PPO-Clip: Proximal Policy Optimization with Clipping—an RL algorithm that limits policy updates to a trusted region by clipping the probability ratio, ensuring stability.
f-divergence: A general family of divergence measures between probability distributions (includes KL divergence, Chi-squared, etc.) used here to regularize the policy.
Łojasiewicz inequality: A mathematical condition relating a function's value gap to its gradient norm, often used to prove faster (linear) convergence rates for non-convex problems.
Softmax policy: A policy parameterization where action probabilities are proportional to the exponential of learned parameters (logits).
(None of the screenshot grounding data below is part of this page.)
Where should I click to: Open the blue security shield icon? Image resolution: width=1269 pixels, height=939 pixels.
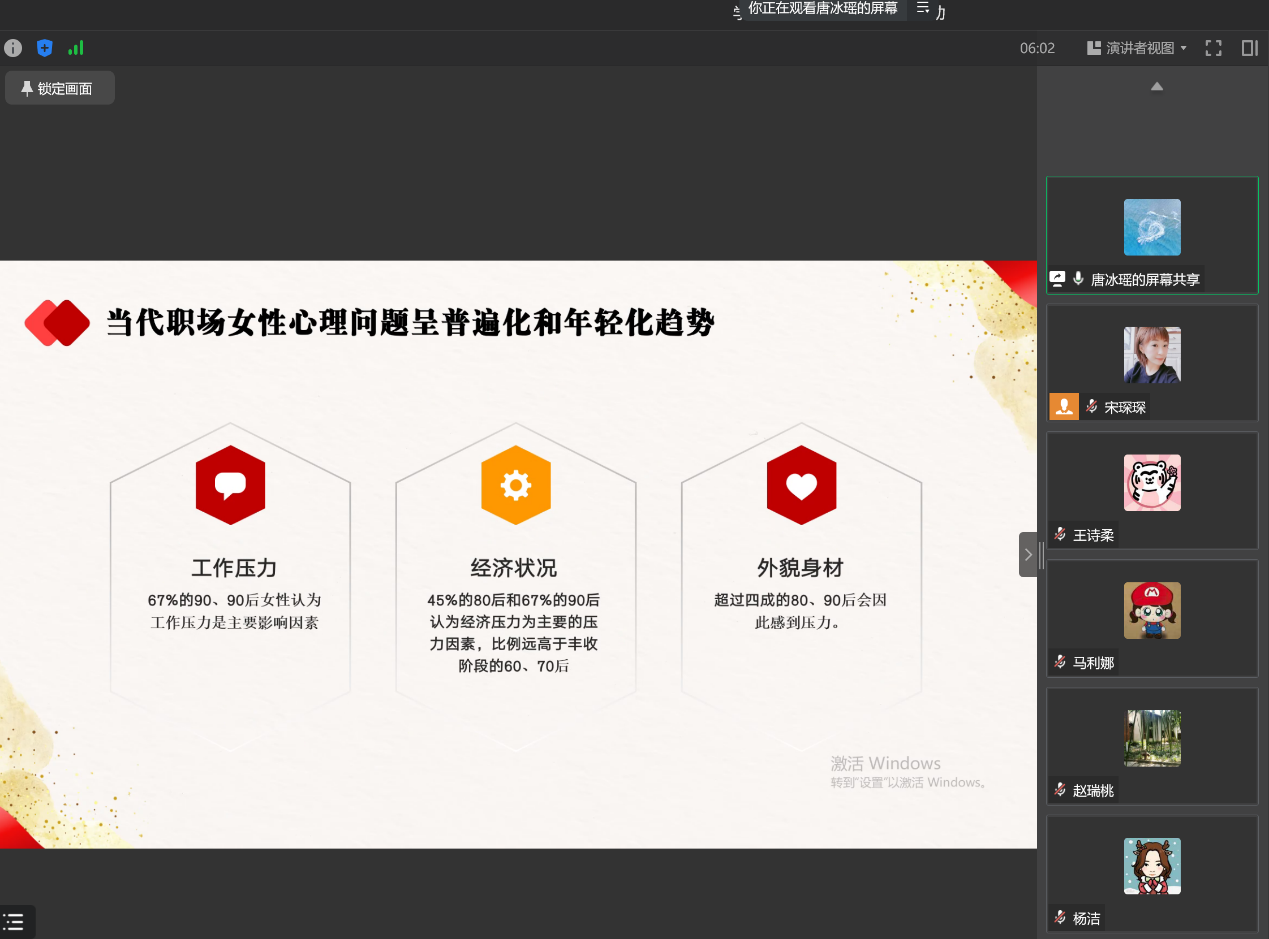coord(44,48)
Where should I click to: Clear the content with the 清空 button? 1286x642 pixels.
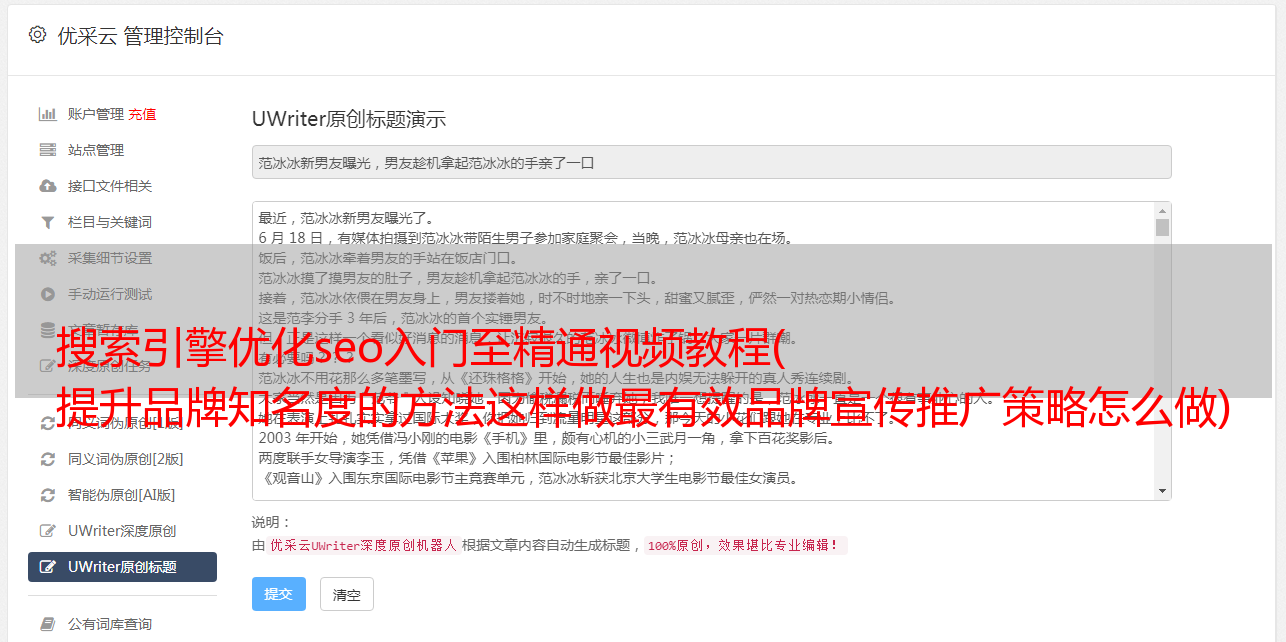347,594
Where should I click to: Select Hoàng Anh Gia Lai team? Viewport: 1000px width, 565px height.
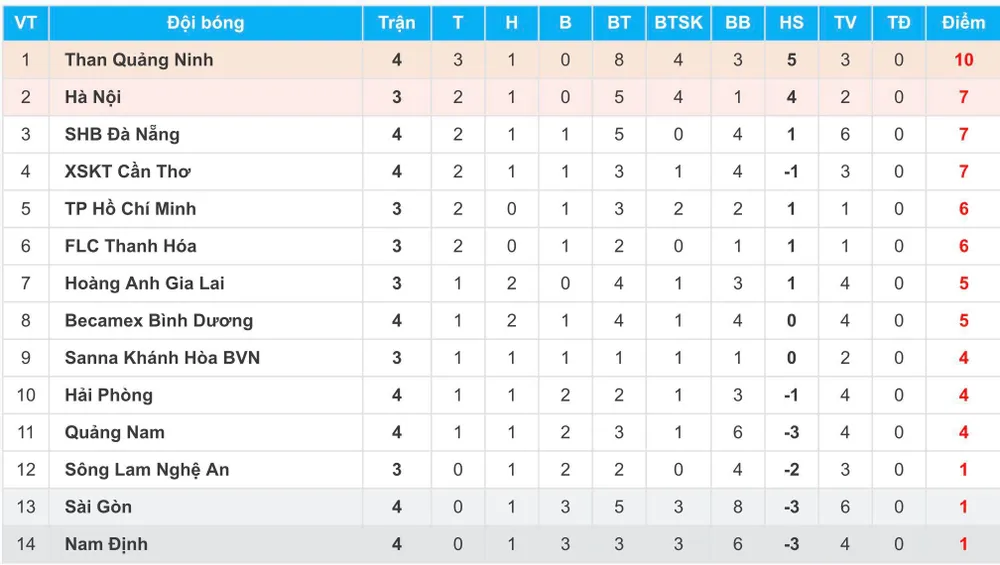click(144, 283)
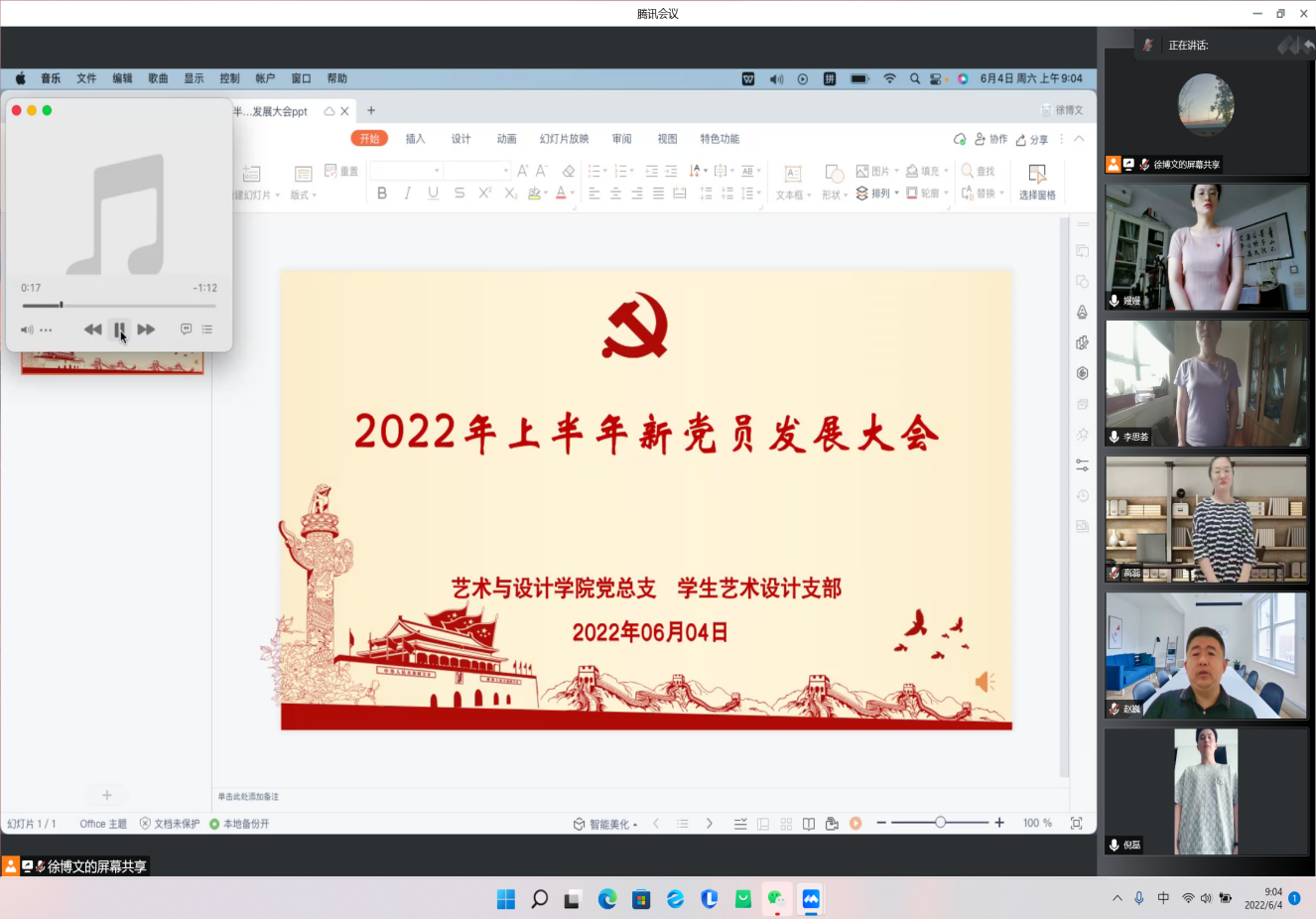The height and width of the screenshot is (919, 1316).
Task: Click the 协作 collaborate button
Action: (990, 139)
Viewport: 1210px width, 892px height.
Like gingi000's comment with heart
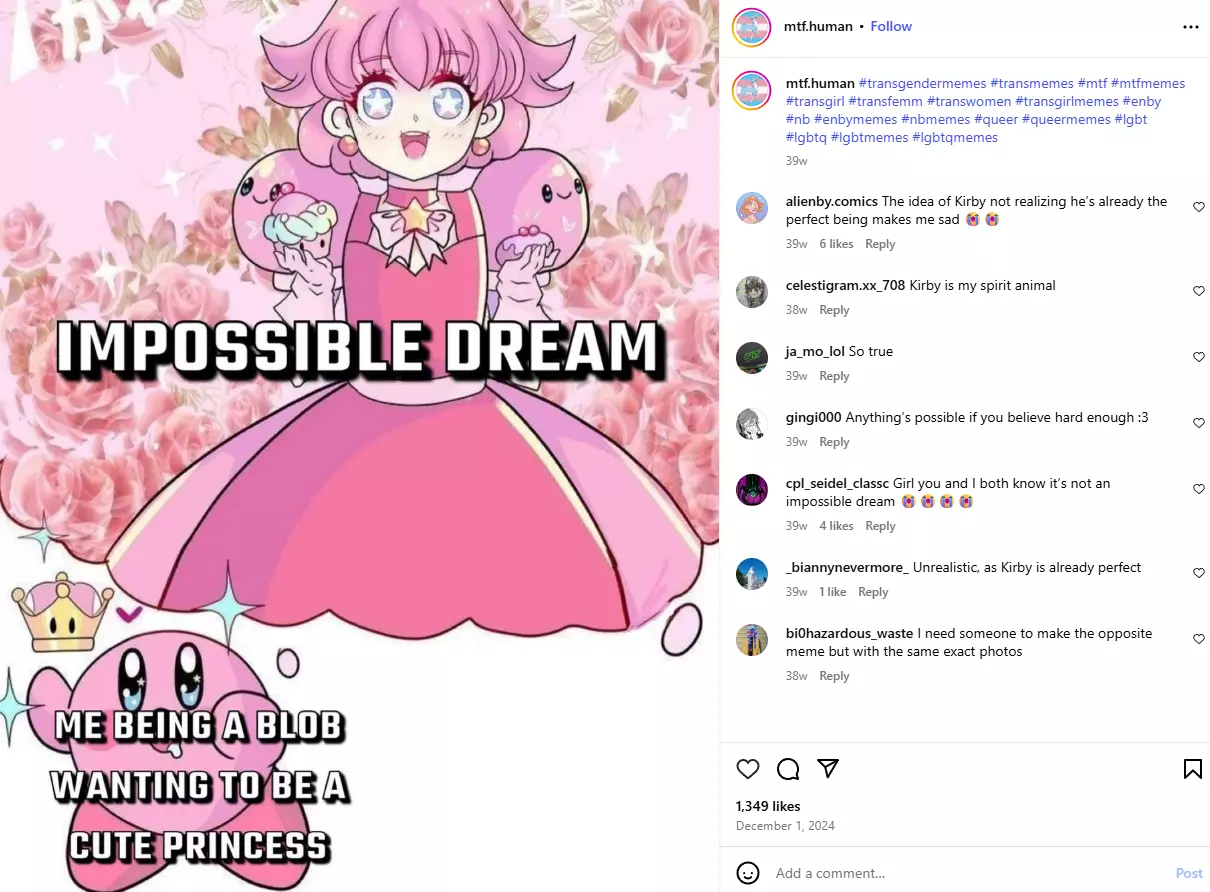pyautogui.click(x=1199, y=423)
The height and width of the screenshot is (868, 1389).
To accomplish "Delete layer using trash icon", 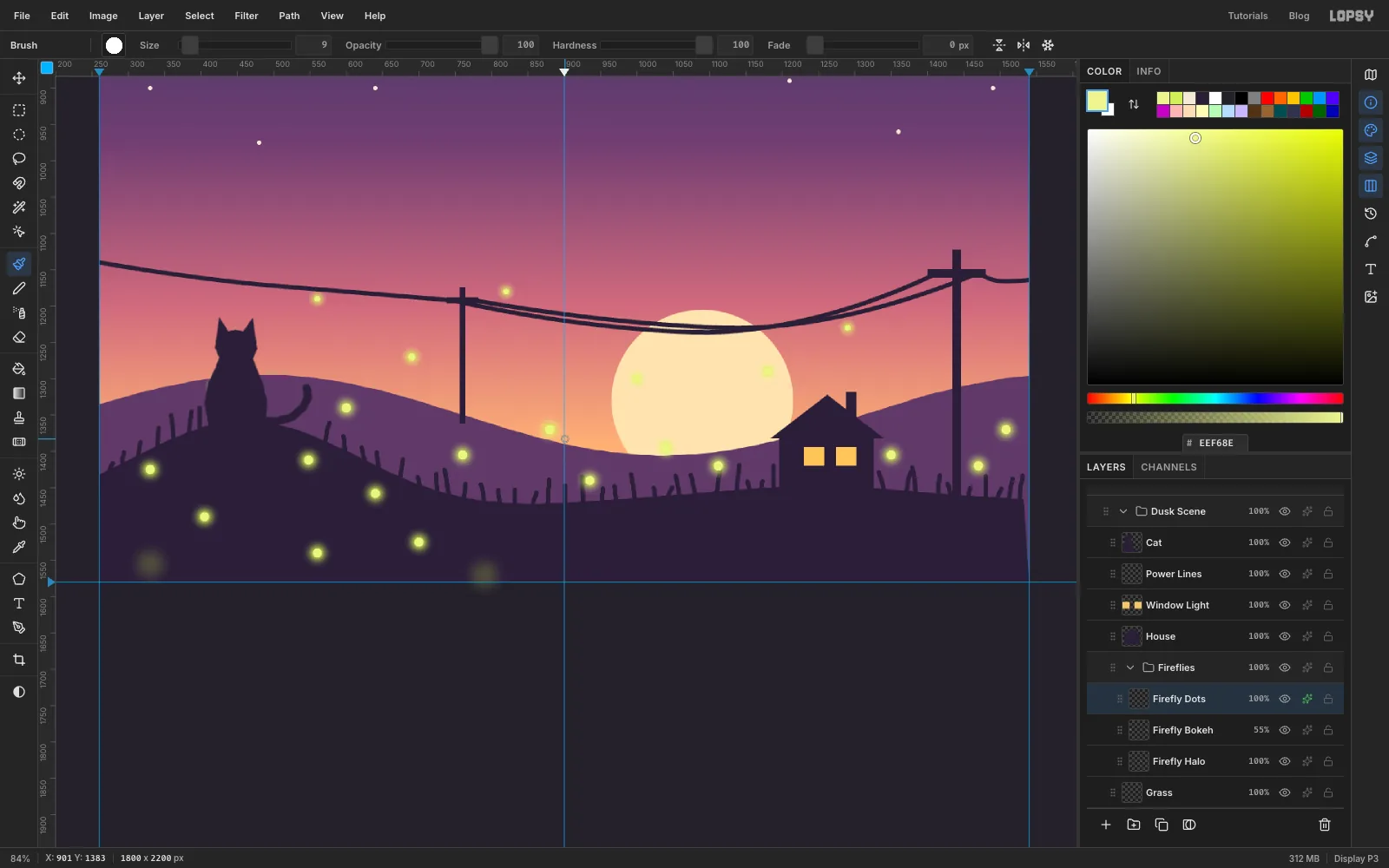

Lipschitz smoothness: A condition where the gradient of a function does not change arbitrarily fast; essential for bounding the descent of optimization steps.
RLHF: Reinforcement Learning from Human Feedback—a technique to align AI models with human preferences using reward models trained on human data.
Policy Drift: The phenomenon where an optimized policy deviates significantly from the initial reference policy, often leading to reward hacking.
Forward KL: Kullback-Leibler divergence D_KL(P || Q); in this context, penalizing deviations where the reference policy has low probability.
Reverse KL: Kullback-Leibler divergence D_KL(Q || P); the standard regularizer in RLHF, known for mode-seeking behavior.
Mode-seeking: The tendency of an optimization process (like reverse KL) to collapse a distribution onto a single high-probability mode rather than covering the full support.